Family policy grapples with modern complexities

  • 16 April 2007

His name was Joe. He was a trade union official, a former communist, influential in the building industry and a good bloke. I phoned him at his home on a Sunday afternoon in the late 1960s about a case in the Conciliation and Arbitration Commission. He said he was busy and would have to ring back: "I'm concreting over the lawn ready for my retirement." He was serious. As someone who preferred grass to concrete, I was a bit shocked by this. But at the time I hardly noticed that he was articulating his own personal vision of life after work and of life being divided into rigid compartments of school, work and retirement, which meant doing virtually nothing as one recovered from the years of labour in the workforce. Usually it meant watching television, a few beers and, by today's standards, an early death.

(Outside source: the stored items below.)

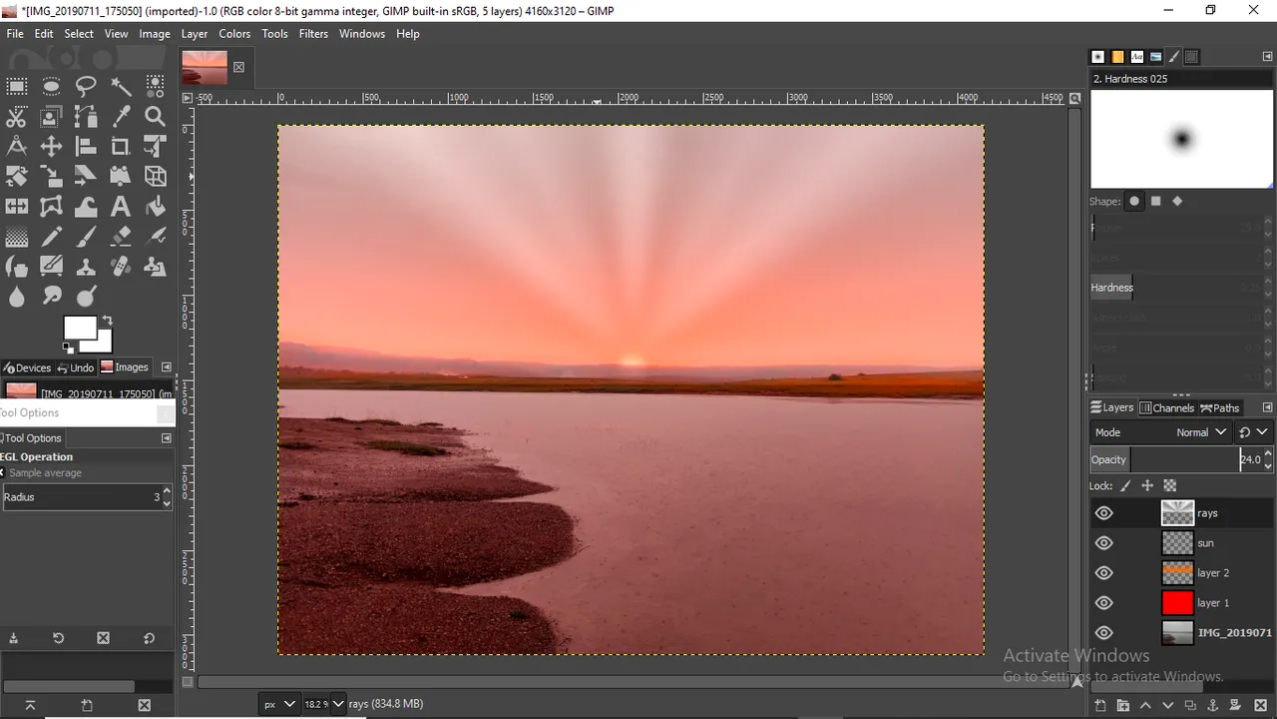
Task: Switch to the Channels tab
Action: coord(1166,407)
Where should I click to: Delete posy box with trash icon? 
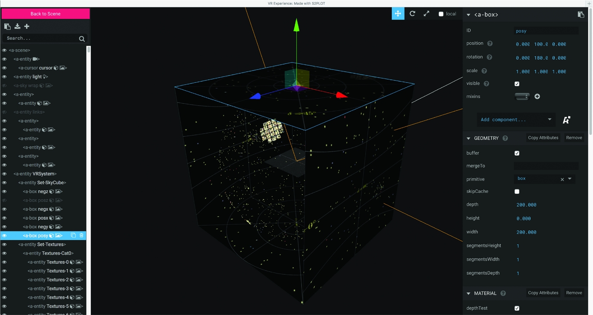pyautogui.click(x=81, y=236)
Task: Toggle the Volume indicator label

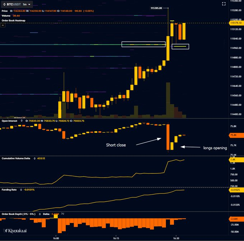Action: [x=6, y=16]
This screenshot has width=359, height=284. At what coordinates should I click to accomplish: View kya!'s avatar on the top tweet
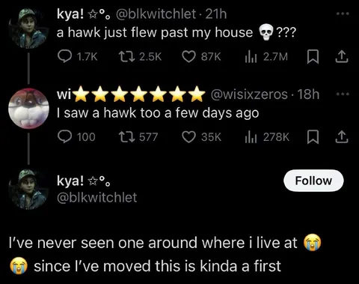pos(28,28)
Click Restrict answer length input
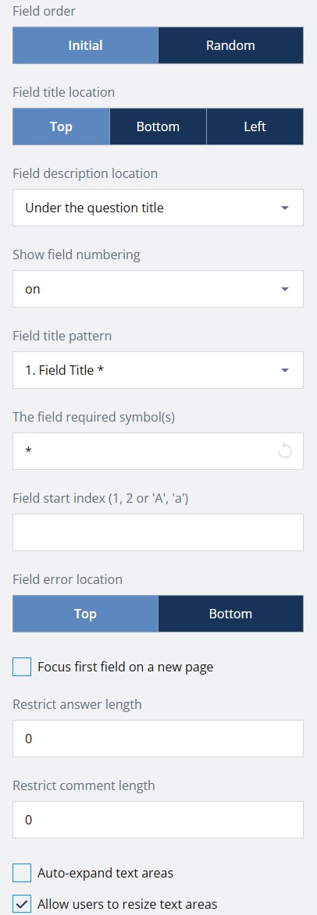 coord(159,739)
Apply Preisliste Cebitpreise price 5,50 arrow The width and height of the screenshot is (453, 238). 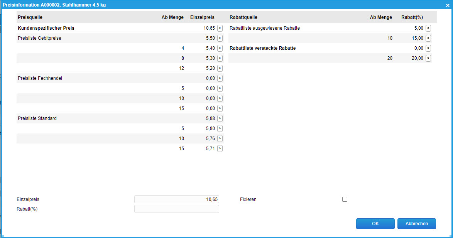220,38
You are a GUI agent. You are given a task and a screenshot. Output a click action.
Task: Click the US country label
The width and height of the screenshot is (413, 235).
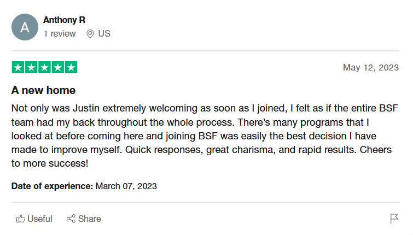click(x=104, y=34)
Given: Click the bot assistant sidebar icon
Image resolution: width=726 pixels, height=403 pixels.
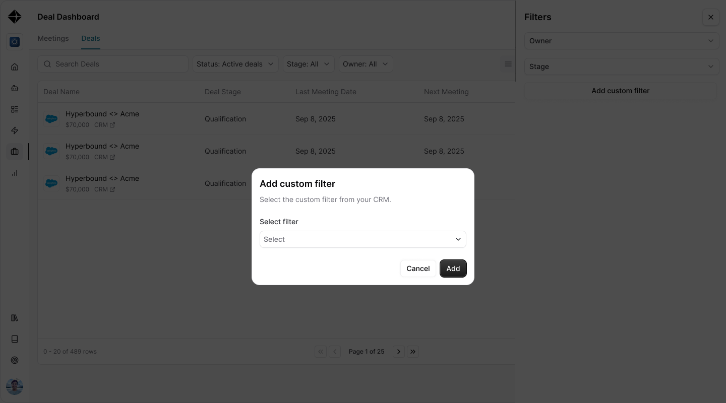Looking at the screenshot, I should (15, 88).
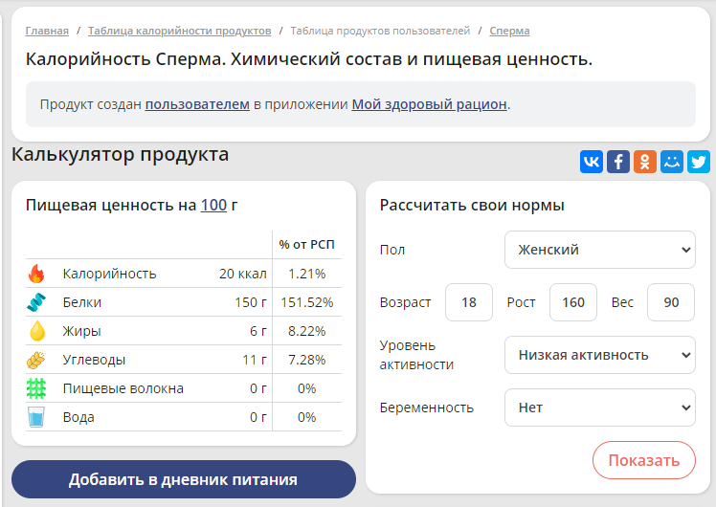
Task: Click the protein (Белки) icon
Action: coord(36,302)
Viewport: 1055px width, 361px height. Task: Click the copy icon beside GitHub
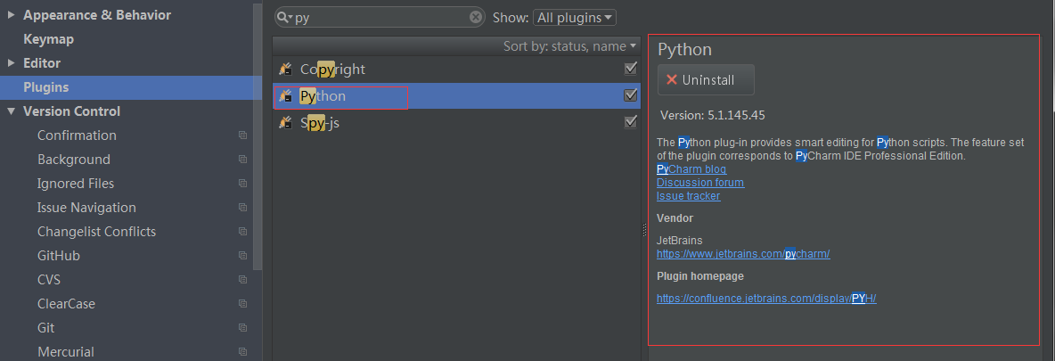pos(243,256)
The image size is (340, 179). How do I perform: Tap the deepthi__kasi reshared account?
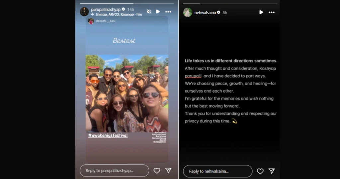[x=106, y=21]
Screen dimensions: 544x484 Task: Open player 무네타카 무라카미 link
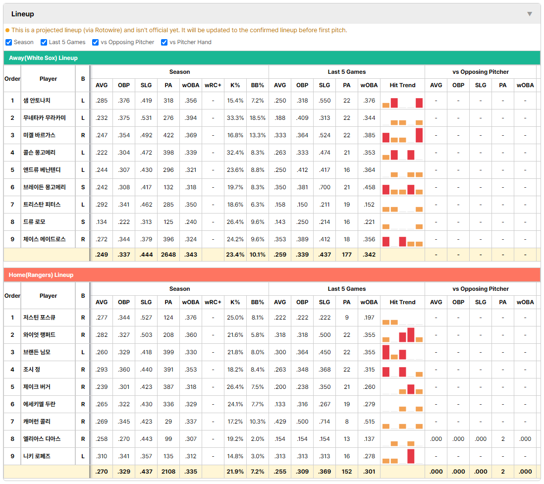45,118
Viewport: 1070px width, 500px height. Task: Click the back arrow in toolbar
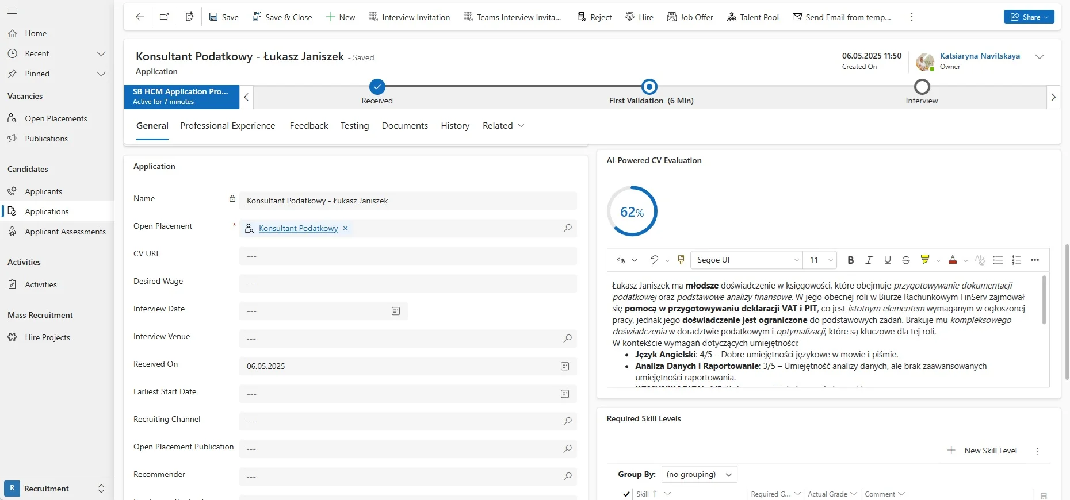pos(139,17)
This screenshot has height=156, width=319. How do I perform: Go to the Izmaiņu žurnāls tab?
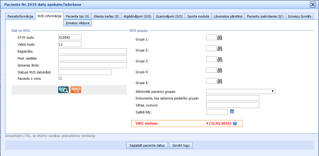point(299,16)
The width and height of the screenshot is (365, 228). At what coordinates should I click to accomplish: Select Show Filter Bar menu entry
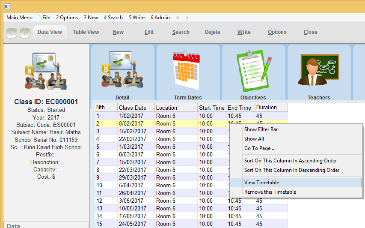pyautogui.click(x=261, y=129)
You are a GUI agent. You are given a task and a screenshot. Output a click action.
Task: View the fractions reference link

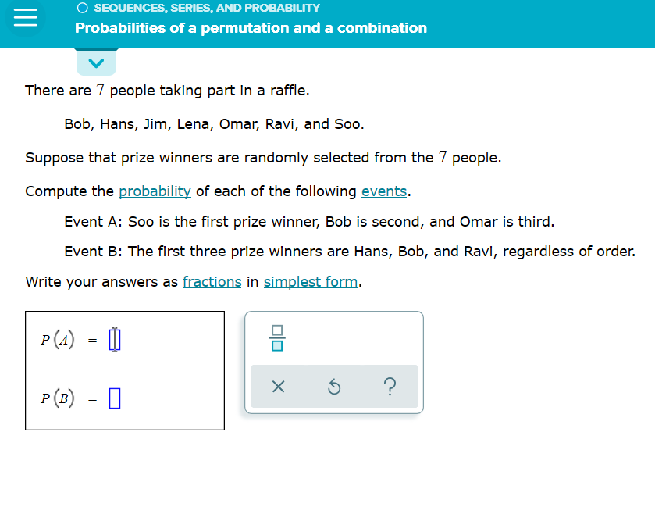[212, 281]
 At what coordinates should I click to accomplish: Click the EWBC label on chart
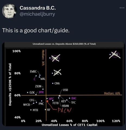coord(33,72)
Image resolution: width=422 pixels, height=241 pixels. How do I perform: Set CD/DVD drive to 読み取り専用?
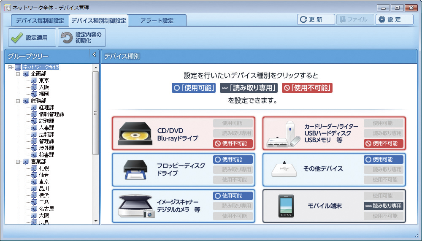[x=233, y=133]

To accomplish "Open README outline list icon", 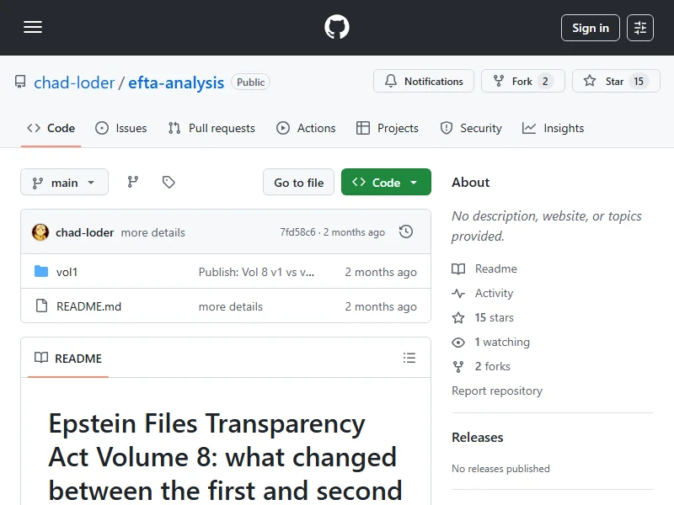I will pos(409,358).
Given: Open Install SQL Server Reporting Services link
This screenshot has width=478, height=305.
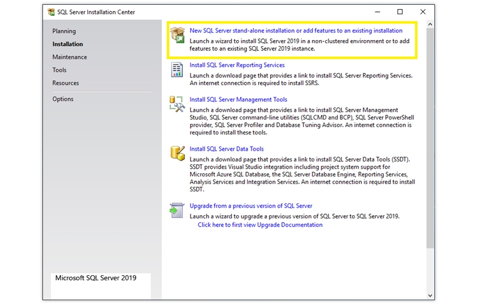Looking at the screenshot, I should click(x=237, y=65).
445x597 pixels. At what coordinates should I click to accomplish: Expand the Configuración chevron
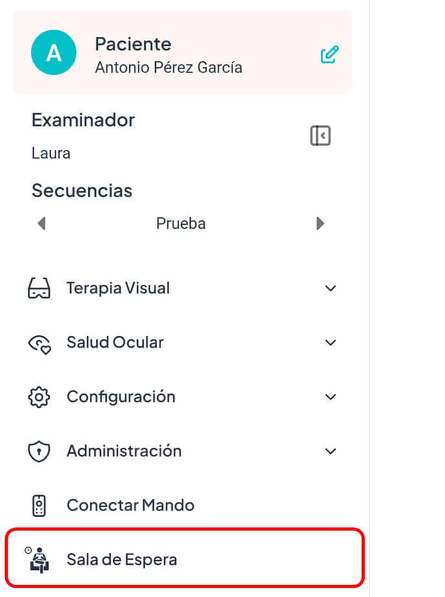(x=331, y=397)
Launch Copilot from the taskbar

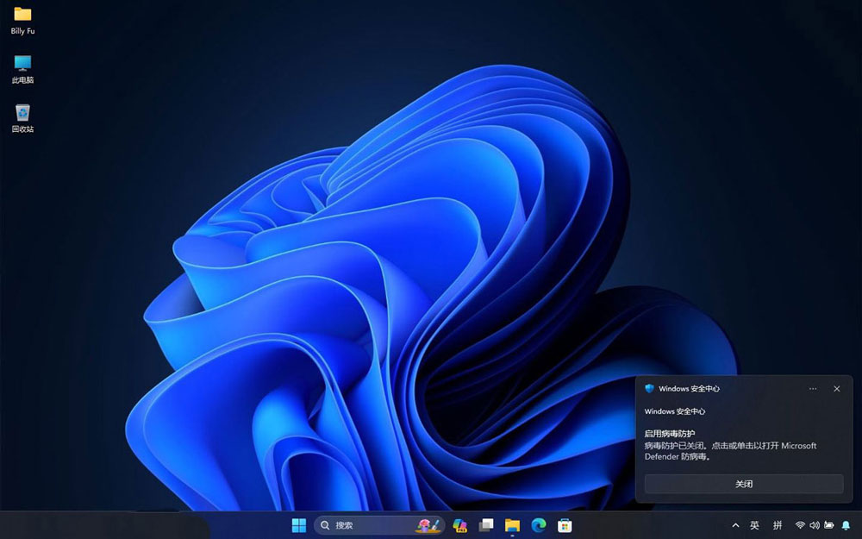pos(459,525)
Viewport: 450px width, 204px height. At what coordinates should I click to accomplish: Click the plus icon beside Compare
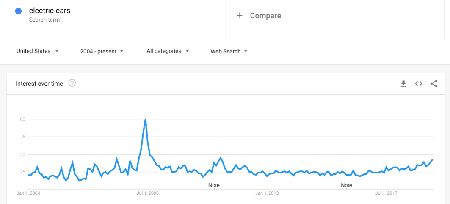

This world was what has recently been characterised as "the wage-earners' welfare state" in which men were the breadwinners and women remained at home, as an unpaid workforce, performing domestic functions, including the care of children and relatives. There was not much employment mobility.

Men often had only one job in their lifetime and earned wages sufficient to support an average family. Their jobs gave them employer-paid entitlements to sick leave, annual leave and long service leave. The state provided an old-age pension.

These were the essential elements of the social security system and part of the "Australian Settlement", largely devised by Alfred Deakin with the substance added by the support of the industrial arbitration system. And for three quarters of a century it worked. Though it was not obvious, at the time I had my phone conversation with Joe, this whole world was being undermined. The widespread use of the contraceptive pill was accompanied by increased demands for gender equity, both in the workplace and the home. Rapid technological change was making traditional work skills obsolete and creating demands for new ones.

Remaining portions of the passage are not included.